Then appeared candidate of sciences V. Ivanov, who had specially made the trip from Leningrad (not without a phone call from me). He clarified the borrowed data and took apart the “original” part of the dissertation; Valery's speech was full of erudition and subtle humor. The audience grew noisier — and then it began!
My old friend Zhalbek Balbekovich Pshembakov tried to find out from Harry how was it that in circuit number two… it's not worth writing about either. Hilobok didn't know how it was, but he tried to get away with some bull and babble. Then the other colleagues of the construction bureau entered the fray. The last speaker was the chief engineer, a professor and Nobel Prize winner (I won't mention his name in this context). “I had the feeling from the first that there was something wrong here,” he began.
So the first form didn't help Hilobok; they squashed his dissertation like God can squash a turtle! Harry was a pitiful sight. Everyone was going off to his office and he was taking down his magnificent displays, and the stiff oaktag rolled up and hit him in the mustache. I went over to help.
“No, thank you,” Hilobok muttered. “Are you satisfied? You don't write anything and you don't let anyone else do it, either. It's an easy life. Valentin Vasilyevich, nature has endowed you with certain gifts….”
“Sure, it's easy! My salary is half of yours, and my vacation time, too. And I'm swamped with work and responsibilities.”
“You add to your worries unnecessarily. Why did you have to get involved in this?” Harry, rolling up his displays, gave me a threatening and angry look. “You have to think about the institute, not just about yourself and me. Well, this isn't the place to talk about it.”
So that's the ticket.

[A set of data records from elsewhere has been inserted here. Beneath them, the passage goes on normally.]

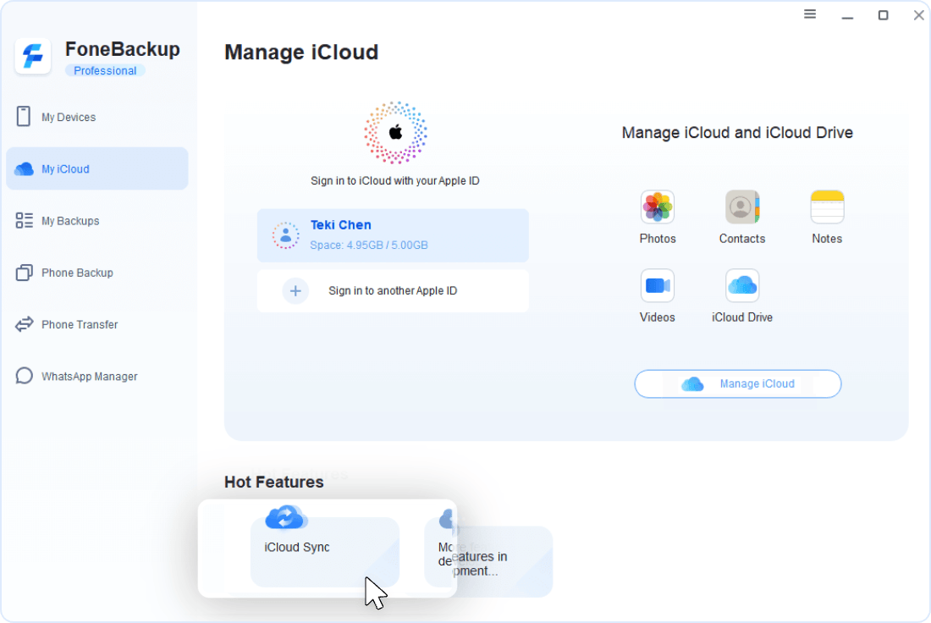The height and width of the screenshot is (623, 931).
Task: Select the Teki Chen account
Action: (x=393, y=235)
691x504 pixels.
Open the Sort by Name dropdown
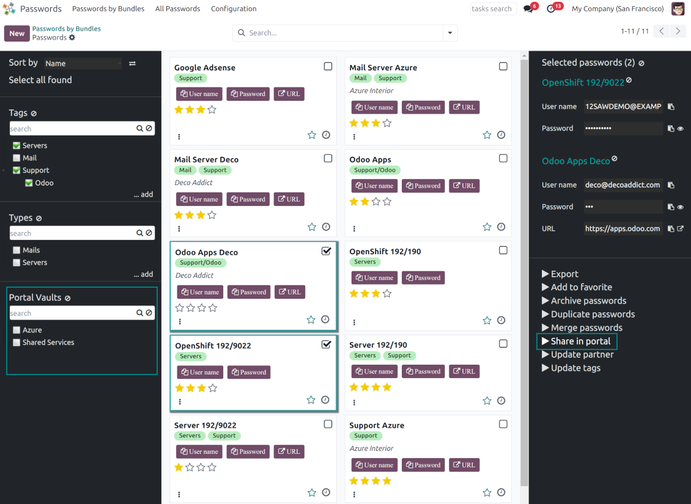(83, 64)
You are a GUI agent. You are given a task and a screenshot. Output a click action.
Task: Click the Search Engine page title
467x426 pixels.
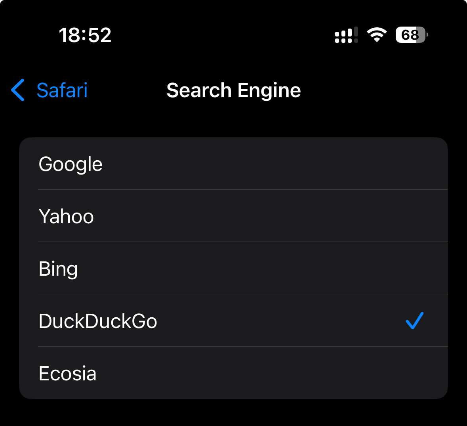[233, 90]
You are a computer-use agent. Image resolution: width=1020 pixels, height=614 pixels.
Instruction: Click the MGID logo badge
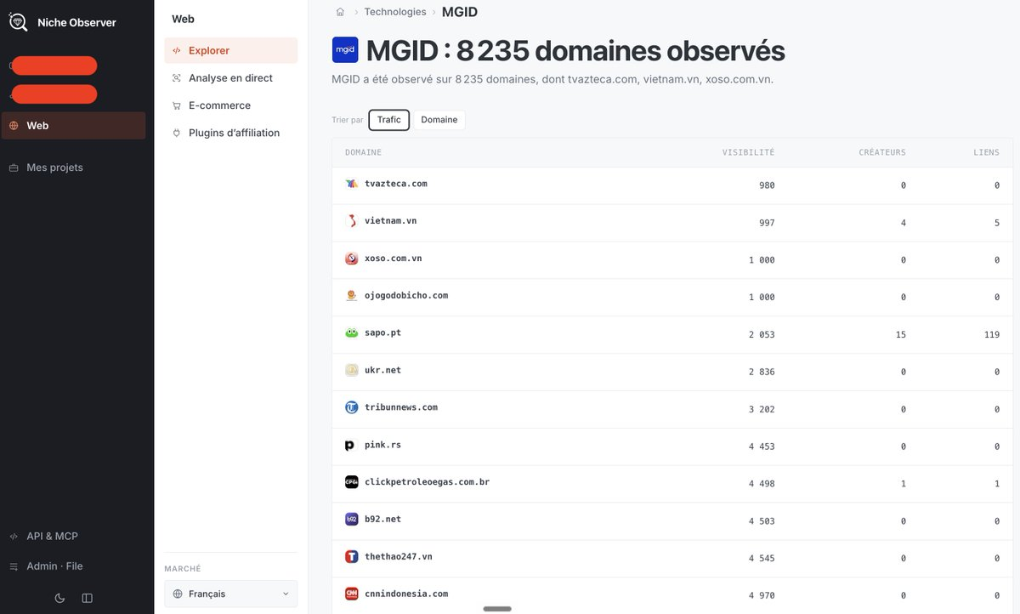345,50
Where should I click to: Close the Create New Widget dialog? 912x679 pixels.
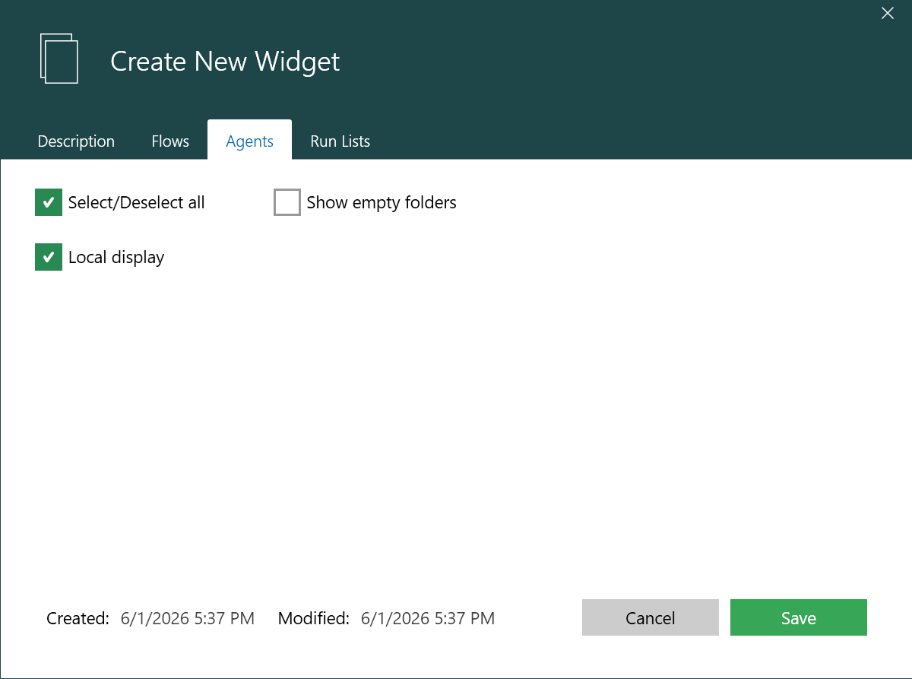tap(887, 13)
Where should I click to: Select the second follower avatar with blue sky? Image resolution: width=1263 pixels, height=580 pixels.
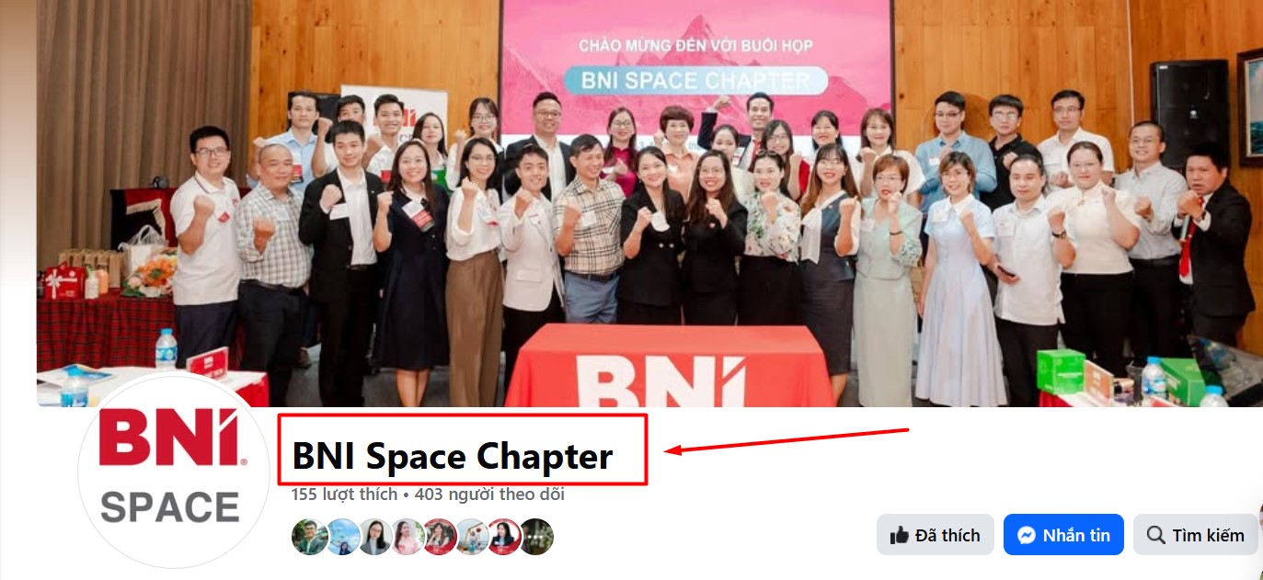coord(342,537)
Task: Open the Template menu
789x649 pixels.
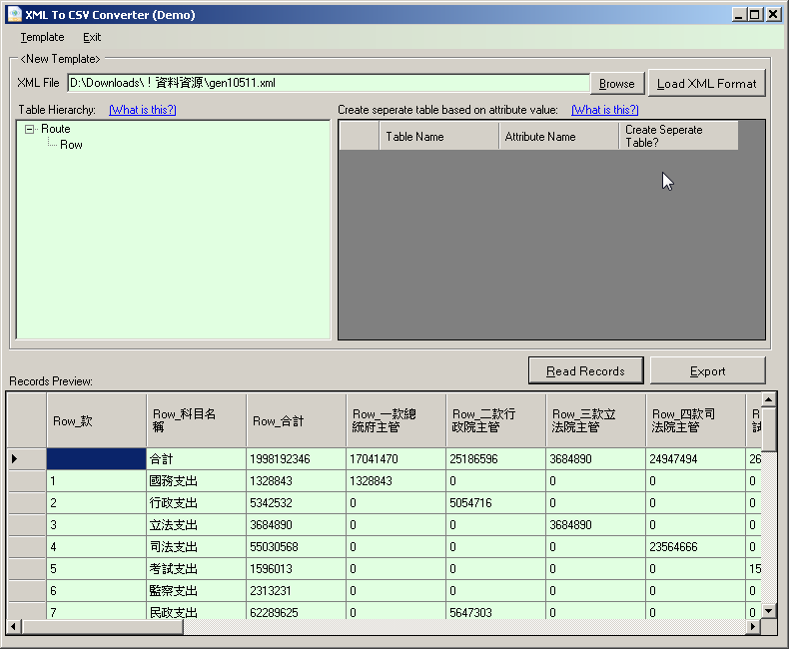Action: tap(42, 37)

Well, it doesn't matter. I feel wonderful now. As though I had done something that was infinitely more valuable and meaningful than even our discovery: I squashed a viper. That means it's possible. And not as terrible as I had expected.
Now I'm not so worried about our work's future. Problems like this can be surmounted, too.
“But it did have an effect on his work,” muttered Onisimov — Krivoshein, watching the computer — womb. “Everything has an effect on the work.”
May 29. Today I was called onto Azarov's thick carpet. He has just gotten back from a trip.
“So you realize what you've done?”
“But, Arkady Arkadievich, the dissertation — “
“We're not talking about Harry Haritonovich's dissertation, but about your behavior! You've undermined the institute's prestige, and in no small way!”
“I expressed my opinion.”
“Yes, but where? How? Is it so difficult to comprehend that in another organization you are not simply an engineer trying to even a scholarly score with someone (well, Harry told his side!) but a representative of the Institute of Systemology! Why didn't you express your opinion at the preliminary defense?”
“I didn't know about it.”
“Nevertheless you could have told it to my replacement after the defense. It would have been taken into account!”
(He's talking about Voltampernov — a likely story!)
“It wouldn't have been taken into account.”
“I see we won't reach an agreement. What are your plans for the future?”
“I don't intend to resign.”
“I'm not asking you to. But it seems to me that you're not ready to head a laboratory. A scientist working in a collective must bear the good of the collective in mind and at any rate, certainly not deal it any death blows by his behavior. I imagine that you will have trouble, at the next qualifying session, passing to lab head. That's all. I won't keep you.”
So that's how it is. The whole institute is abuzz with turkey gobbles: “An engineer against a candidate! Keeping him from his doctorate!” Thanks to Harry everybody thinks that I was trying to settle a score with him. They're dragging out my old sins: the chewing out, the accident in Ivanov's lab (Matyushin, the head janitor, is planning to sue me for damages). They realized that I haven't turned in an annual report on my project, even though topic 154 isn't over until this year. They say that a commission to check on the lab's work should be set up.
My enemies shout. My friends whisper carefully, looking over their shoulders: “You really gave it to Hilobok. The jerk deserves it. Well, they'll get you now.” And they suggest where I should tranfer. “Why don't you intercede?” “Well, you see….” Even good old Fenya Zagrebnyak just spreads his hands apart. “What can I do? It's not in my field.”